When it comes to food and drink, today's consumers can choose from a wide range of ingredients, restaurants and places to shop. In the takeout sector, the choice of dishes on offer has perhaps never been bigger.
Technology is playing a significant role in the sector, and it's now possible to order food for delivery using smartphones, tablets, computers and virtual assistants such as Amazon's Alexa.
One company looking to be at the forefront of this technological shift is London-headquartered Just Eat. With 24 million customers across the globe and more than 3,300 employees, the business is a big player in the takeout sector.
It offers an online platform that allows restaurants to upload their menus. Consumers log on to the site, browse what's on offer close to where they live, and then order and pay online or in cash.
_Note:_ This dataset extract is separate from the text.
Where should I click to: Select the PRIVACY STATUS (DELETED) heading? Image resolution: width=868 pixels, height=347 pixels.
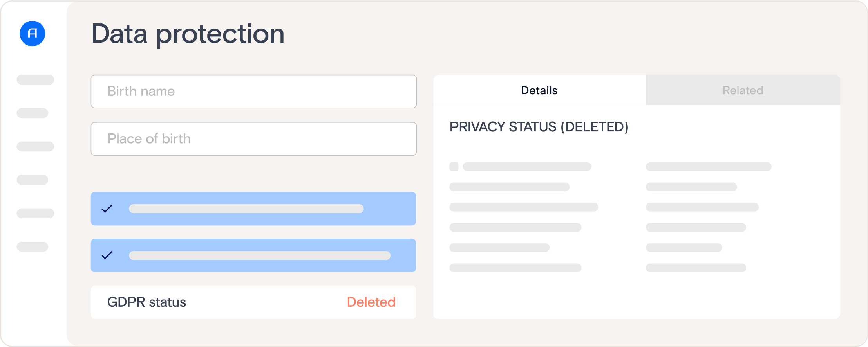tap(539, 127)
The food is delivered to their door, with the restaurant paying Just Eat a commission.
Unsurprisingly, digital innovation is key to Just Eat's plans. "In the short-term, we're looking at personalization and how we use machine learning," Storm Fagan, head of product at Just Eat, told CNBC's Juliet Mann.
Fagan added that personalization would increase over the next few years and move onto new platforms such as voice, as assistants like Amazon's Alexa and Apple's Siri become more popular.
Looking ahead, Fagan said that an ideal scenario would see ordering food from Just Eat becoming a seamless part of people's lifestyle.
"It's as simple as having a conversation with your partner and you're talking about what takeaway to order of an evening and, as natural as that conversation is, a voice assistant like Amazon Alexa will join in with your conversation," she said.
"It will know how many people are in your home and what sort of food you like, and they can start recommending food options to you," she added. "Rather than us having to go to a website, it's almost as if Just Eat will exist in your home with you."
The way we order food is not the only aspect of takeout that is changing. Robots are set to play a key role in the years to come, too. "We're already trialling robots for delivery at the moment, in a couple of cities in the U.K.," Fagan said.
The self-driving robots, which move at walking pace, travel to a restaurant to pick up orders and then deliver to customers.
"We're looking to scale that out over the next few years," Fagan said. "And that means that restaurants can deliver more orders of an evening because the robots can take over the simple, close-by homes that need delivery and delivery drivers can then go further afield."